Items from a dataset
= Beginning of Section =

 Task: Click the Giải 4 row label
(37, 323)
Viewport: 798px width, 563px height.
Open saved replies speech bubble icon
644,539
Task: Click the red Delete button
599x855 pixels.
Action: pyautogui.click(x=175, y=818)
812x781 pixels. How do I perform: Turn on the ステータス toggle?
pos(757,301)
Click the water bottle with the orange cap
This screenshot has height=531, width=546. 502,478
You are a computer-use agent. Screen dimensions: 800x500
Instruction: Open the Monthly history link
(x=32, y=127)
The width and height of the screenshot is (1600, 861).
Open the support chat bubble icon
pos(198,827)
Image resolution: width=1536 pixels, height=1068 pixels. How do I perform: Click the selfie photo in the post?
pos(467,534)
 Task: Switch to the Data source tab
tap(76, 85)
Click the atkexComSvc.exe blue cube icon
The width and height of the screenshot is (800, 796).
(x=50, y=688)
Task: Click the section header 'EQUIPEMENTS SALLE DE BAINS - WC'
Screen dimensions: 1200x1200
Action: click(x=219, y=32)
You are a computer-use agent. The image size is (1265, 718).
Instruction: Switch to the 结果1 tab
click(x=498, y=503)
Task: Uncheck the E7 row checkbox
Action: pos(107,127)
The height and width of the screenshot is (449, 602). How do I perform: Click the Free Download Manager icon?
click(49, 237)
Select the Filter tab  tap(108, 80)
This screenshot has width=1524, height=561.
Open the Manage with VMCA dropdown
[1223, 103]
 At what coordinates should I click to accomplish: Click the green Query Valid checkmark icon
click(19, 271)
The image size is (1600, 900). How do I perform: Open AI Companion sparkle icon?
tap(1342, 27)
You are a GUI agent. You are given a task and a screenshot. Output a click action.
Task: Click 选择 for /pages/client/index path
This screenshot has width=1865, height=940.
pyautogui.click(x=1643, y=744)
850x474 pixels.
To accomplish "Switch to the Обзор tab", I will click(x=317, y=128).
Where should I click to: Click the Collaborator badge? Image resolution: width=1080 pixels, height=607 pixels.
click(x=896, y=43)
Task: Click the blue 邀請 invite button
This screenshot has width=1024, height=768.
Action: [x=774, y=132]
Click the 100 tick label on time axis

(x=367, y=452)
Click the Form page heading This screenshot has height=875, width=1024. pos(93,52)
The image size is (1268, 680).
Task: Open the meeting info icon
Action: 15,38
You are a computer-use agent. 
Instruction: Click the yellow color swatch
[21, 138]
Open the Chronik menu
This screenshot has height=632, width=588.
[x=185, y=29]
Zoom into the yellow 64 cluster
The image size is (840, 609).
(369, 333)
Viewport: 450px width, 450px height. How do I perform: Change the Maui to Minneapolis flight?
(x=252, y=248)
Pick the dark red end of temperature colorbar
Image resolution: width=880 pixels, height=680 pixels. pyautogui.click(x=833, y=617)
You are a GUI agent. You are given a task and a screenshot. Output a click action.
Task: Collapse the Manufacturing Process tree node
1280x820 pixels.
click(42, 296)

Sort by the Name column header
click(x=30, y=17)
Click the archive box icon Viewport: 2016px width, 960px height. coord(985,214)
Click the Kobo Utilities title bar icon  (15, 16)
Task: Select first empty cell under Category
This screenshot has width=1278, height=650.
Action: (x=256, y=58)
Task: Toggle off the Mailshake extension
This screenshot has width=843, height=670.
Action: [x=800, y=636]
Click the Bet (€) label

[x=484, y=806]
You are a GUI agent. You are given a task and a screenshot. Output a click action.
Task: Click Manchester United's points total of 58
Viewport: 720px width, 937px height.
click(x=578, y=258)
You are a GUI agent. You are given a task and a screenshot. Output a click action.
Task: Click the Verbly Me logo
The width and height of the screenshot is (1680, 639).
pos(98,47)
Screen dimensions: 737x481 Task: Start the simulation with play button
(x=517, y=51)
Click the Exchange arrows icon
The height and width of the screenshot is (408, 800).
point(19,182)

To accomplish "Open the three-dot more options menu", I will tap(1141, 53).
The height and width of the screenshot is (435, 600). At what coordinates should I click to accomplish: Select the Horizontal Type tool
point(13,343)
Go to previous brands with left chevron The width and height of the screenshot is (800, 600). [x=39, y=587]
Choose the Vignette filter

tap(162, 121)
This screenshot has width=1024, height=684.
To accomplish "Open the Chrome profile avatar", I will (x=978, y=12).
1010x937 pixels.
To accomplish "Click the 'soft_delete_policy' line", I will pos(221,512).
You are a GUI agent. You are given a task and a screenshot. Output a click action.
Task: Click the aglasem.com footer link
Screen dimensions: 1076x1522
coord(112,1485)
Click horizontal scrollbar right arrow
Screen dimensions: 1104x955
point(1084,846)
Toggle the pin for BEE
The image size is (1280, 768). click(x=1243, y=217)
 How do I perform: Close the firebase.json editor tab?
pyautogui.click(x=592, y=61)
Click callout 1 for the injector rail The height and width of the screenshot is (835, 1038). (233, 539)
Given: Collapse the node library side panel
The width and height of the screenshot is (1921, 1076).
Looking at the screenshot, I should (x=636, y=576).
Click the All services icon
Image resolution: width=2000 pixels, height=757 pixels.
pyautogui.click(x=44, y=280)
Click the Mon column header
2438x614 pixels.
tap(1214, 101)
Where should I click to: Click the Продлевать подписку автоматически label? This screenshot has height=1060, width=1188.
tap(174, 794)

= End of Section =

Could you copy every line from the records that mentions the word "Collapse"?

Task: Collapse the Manufacturing Process tree node
Given: Collapse the node library side panel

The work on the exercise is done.